═════ Record extracts

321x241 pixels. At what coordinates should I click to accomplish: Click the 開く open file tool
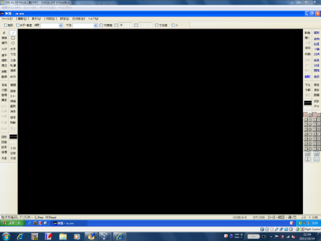(x=308, y=37)
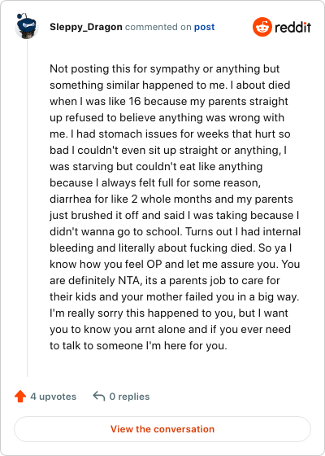Follow the blue 'post' link

tap(204, 27)
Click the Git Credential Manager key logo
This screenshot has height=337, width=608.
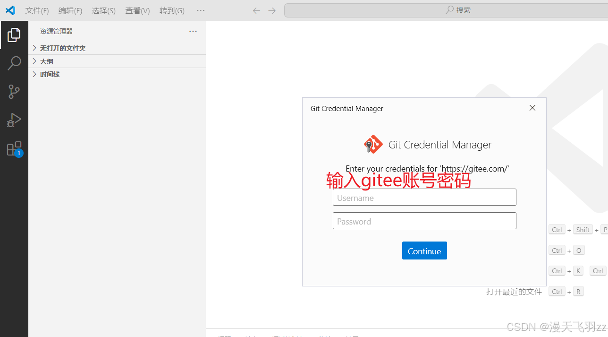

══════════

## What you will do
Where an entry holds a picture, leave the picture out and output the rest exactly.

## Task output
321x241 pixels. At what coordinates should I click to accomplish: Click the 開く open file tool
(x=308, y=37)
Follow the blue 'post' link

tap(204, 27)
Click the Git Credential Manager key logo
This screenshot has height=337, width=608.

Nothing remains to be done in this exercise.